Les choses bougent au Pays de Galles ! Au cours de l’année passée, suite au Brexit d’abord, puis à la pandémie, nous avons pu assister à une énorme poussée du nationalisme anglais. Certains politiciens anglais sont même allés jusqu’à proposer l’abolition pure et simple de l’autonomie galloise et la dissolution du Senedd (parlement gallois), ce qui évidemment a rendu les Gallois furieux et a eu un immense impact sur l’opinion publique au Pays de Galles.
Au cours de la même période, l’organisation transpartisane, Yes Cymru, a vu le nombre de ses adhérents grimper de 2000 à 18 500. De plus, des sondages d’opinion ont donné une estimation de 32 % d’intentions de vote en faveur de l’indépendance, ce qui au Pays de Galles est à la fois nouveau et absolument incroyable.
Prenant tous ces événements en compte et aussi parce qu’ils étaient d’avis « que le temps était venu de définir une constitution rassemblant tout ce qu’ils pensaient être les valeurs et les principes du Pays de galles », le Dr Huw Evans, un ancien juriste du gouvernement gallois ayant contribué à l’élaboration du « Government of Wales Act » de 1998 qui a permis l’autonomie (il enseigne maintenant à l’Université Métropolitaine de Cardiff) et le Dr Alan Sandry, maître de conférences à l’École de Gestion de l’Université de Swansea, ont co-écrit la Proposition de Constitution Galloise.
En plein milieu d’une pandémie mondiale, il s’est bien sûr trouvé des gens pour soutenir que ce n’était pas le bon moment, que le projet était hors de propos. La réponse des auteurs a été à la fois simple et extrêmement efficace. Elle devrait être une source d’inspiration pour toutes les petites nations : la recherche de la démocratie vient toujours à propos…
Ils insistent sur le fait que leur travail ne doit pas être considéré comme un texte fini, écrit une fois pour toutes, mais au contraire un travail en cours dont le but est de promouvoir et de documenter la discussion sur la façon dont un Pays de Galles indépendant pourrait et devrait fonctionner.

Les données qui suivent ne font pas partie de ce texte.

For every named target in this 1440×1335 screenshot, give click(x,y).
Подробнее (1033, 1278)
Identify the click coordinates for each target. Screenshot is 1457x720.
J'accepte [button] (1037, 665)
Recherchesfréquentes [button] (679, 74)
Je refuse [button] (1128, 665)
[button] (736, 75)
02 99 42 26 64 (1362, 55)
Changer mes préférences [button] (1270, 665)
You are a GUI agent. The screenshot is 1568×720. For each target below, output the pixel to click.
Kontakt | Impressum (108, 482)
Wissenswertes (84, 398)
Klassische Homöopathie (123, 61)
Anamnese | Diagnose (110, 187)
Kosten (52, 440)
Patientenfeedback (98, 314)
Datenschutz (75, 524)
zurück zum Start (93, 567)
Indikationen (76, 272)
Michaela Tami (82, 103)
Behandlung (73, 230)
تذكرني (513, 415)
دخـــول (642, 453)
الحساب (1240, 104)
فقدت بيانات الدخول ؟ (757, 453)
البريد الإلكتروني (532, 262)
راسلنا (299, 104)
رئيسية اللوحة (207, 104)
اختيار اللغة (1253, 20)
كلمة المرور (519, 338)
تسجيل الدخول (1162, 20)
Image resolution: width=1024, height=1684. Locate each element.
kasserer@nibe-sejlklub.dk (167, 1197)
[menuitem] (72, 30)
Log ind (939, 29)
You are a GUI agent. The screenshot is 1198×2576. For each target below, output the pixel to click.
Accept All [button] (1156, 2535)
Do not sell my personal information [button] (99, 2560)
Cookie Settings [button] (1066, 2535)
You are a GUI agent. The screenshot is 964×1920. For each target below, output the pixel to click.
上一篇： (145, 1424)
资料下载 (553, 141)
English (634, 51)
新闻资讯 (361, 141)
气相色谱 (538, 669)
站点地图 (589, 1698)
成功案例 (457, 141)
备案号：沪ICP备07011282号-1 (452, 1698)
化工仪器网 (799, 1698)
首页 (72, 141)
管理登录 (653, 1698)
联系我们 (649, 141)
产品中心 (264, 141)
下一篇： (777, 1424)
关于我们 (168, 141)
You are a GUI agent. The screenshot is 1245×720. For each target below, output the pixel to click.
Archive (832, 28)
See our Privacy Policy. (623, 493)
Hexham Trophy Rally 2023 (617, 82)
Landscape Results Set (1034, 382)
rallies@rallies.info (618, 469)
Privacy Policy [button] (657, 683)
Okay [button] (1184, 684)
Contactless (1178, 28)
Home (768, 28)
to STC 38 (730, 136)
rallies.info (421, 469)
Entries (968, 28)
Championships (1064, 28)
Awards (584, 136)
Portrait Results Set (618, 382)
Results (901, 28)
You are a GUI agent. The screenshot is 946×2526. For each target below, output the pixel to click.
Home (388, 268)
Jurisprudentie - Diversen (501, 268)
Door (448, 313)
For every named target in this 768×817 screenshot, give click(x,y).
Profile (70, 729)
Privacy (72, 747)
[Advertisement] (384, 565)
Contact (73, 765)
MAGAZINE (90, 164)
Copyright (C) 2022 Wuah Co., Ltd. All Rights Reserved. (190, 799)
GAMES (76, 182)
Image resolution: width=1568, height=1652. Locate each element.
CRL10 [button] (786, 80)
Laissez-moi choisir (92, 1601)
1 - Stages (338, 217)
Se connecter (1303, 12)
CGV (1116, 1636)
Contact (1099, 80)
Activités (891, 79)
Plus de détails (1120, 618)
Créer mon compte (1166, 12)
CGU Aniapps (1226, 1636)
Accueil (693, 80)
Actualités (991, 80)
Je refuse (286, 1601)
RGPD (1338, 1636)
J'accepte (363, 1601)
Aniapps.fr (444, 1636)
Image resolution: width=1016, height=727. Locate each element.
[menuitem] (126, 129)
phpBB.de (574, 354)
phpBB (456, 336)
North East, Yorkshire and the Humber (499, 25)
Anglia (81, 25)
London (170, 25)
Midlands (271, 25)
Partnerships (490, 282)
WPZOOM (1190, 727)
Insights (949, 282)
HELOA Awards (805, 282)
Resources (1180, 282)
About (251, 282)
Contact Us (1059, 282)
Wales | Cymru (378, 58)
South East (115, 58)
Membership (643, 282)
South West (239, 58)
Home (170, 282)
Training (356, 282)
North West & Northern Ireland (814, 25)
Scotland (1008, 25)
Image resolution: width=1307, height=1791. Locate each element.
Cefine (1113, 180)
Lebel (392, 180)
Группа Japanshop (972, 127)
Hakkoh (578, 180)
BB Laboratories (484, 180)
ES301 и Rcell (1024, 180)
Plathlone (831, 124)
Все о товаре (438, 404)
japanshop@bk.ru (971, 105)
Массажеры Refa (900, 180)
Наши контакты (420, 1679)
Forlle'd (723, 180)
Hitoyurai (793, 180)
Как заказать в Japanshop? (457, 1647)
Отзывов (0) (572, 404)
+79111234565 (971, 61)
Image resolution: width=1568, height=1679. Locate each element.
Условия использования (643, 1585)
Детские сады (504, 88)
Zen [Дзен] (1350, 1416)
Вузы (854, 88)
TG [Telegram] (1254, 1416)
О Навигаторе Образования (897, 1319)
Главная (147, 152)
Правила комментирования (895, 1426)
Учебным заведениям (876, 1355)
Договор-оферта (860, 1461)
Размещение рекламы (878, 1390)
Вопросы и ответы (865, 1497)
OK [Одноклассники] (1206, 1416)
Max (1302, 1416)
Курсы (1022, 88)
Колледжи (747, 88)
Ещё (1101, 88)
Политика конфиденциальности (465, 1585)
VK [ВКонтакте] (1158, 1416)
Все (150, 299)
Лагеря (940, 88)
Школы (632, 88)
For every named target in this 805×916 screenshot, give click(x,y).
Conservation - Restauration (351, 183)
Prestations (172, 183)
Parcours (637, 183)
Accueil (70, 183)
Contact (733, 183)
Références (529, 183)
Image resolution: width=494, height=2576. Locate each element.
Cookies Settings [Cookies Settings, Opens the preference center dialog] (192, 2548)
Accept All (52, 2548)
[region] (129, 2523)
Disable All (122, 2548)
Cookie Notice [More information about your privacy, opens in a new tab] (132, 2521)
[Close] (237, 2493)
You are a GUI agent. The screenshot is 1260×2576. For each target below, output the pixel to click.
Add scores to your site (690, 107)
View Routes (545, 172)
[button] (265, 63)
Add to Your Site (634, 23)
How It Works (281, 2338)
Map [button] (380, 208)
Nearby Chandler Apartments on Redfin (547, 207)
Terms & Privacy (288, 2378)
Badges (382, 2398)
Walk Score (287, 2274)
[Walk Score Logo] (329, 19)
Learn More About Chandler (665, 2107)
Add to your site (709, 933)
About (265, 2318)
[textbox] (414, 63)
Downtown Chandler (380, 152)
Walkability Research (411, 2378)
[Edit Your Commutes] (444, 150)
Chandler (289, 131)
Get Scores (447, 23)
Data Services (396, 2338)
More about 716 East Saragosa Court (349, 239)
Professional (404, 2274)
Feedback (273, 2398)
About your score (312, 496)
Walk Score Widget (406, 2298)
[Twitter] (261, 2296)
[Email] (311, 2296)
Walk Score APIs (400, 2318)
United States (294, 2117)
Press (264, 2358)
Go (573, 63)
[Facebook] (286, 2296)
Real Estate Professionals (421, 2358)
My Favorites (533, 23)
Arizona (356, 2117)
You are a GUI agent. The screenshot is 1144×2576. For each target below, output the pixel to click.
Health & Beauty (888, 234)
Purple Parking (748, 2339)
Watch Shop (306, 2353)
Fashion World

Leur autre but, non moins important, est d’aider à définir et identifier des valeurs essentielles qui sont au cœur du projet de constitution : « La souveraineté devrait être aux mains du peuple gallois et le pouvoir d’État et l’autorité seraient issus de cette volonté souveraine » art.1.
Le Dr Alan Sandry, inspiré par des discussions avec Daniel Turp, politicien québécois et professeur de droit à l’Université de Montréal, insiste sur le fait qu’une constitution devrait faire partie de chaque citoyen, basée sur des valeurs le représentant en tant que peuple, et non pas imposée d’en haut.
Leur projet propose de remplacer la monarchie constitutionnelle par une république démocratique, avec un président élu, mais politiquement neutre, qui n’appartiendrait pas à un parti et dont le rôle serait de représenter la nation dans son ensemble.
Parmi les principes les plus importants jetant les fondations de leur travail, on pourrait citer : la démocratie, la protection des droits de la personne et des libertés fondamentales, la promotion de la qualité de vie et du développement durable, la justice sociale et l’égalité devant la loi.
De tous les principes énoncés, l’un d’entre eux est complètement nouveau et mérite que l’on s’y attarde. Les auteurs l’ont nommé le « principe de vérité », dans l’article 13 de leur projet. Inspiré par l’usage de plus en plus fréquent en politique de mensonges ou de falsification de la réalité, l’exemple le plus récent et le pire étant il y a peu, la négation des résultats électoraux américains par Donald Trump et son incitation à l’émeute, leur but est de rendre les politiciens responsables pénalement pour de telles pratiques dans la conduite des affaires publiques, pratiques jugées dangereuses et vues comme une menace pour la démocratie.
En résumé, le travail des deux auteurs n’a pas seulement pour but de promouvoir débats et discussions sur la possibilité de l’indépendance galloise, mais aussi de déclencher une véritable réflexion sur les principes et les valeurs qui sous-tendraient cette société, qui seraient les lignes directrices de la vie publique galloise.
Car, comme ils l’écrivent eux-mêmes, « l’indépendance n’est pas la condition préalable à la justice sociale »… c’est tellement vrai et malheureusement si souvent perdu de vue dans l’histoire récente.
Dans un article publié par IWA (l’Institut des Affaires Galloises) le Dr Evans et le Dr Sandry concluent par ce commentaire : « Nous espérons que notre contribution est une étincelle qui allumera la discussion sur ce qu’une constitution galloise pourrait être un jour ».
On peut être certain que leur travail a atteint ce but, et pas seulement ! Il a sans doute allumé une étincelle d’espoir et peut être considéré comme un modèle par toutes les nations engagées dans la recherche de leur autonomie et de leur liberté.